* _Work to complete_
When the line containing "Task: Rotate photo left with undo arrow" appears in the entries below, begin printing there and stop after the line containing "Screen dimensions: 669x441"; print each of those lines exactly and no other line.

START Records for the exercise

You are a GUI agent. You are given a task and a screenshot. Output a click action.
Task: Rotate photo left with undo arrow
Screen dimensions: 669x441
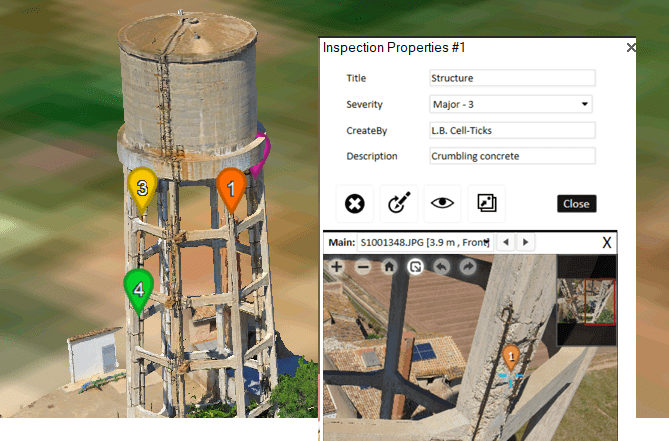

END Records for the exercise
START Records for the exercise

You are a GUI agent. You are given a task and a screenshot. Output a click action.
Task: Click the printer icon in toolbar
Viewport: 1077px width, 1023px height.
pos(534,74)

END Records for the exercise
START Records for the exercise

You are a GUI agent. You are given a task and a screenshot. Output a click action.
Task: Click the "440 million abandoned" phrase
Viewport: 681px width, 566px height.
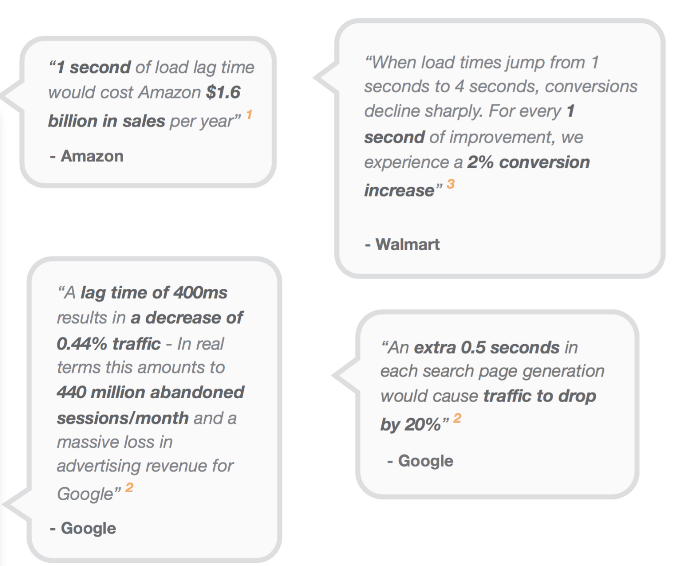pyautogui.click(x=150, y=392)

END Records for the exercise

* _Solved exercise_
Task: Rotate photo left with undo arrow
Screen dimensions: 669x441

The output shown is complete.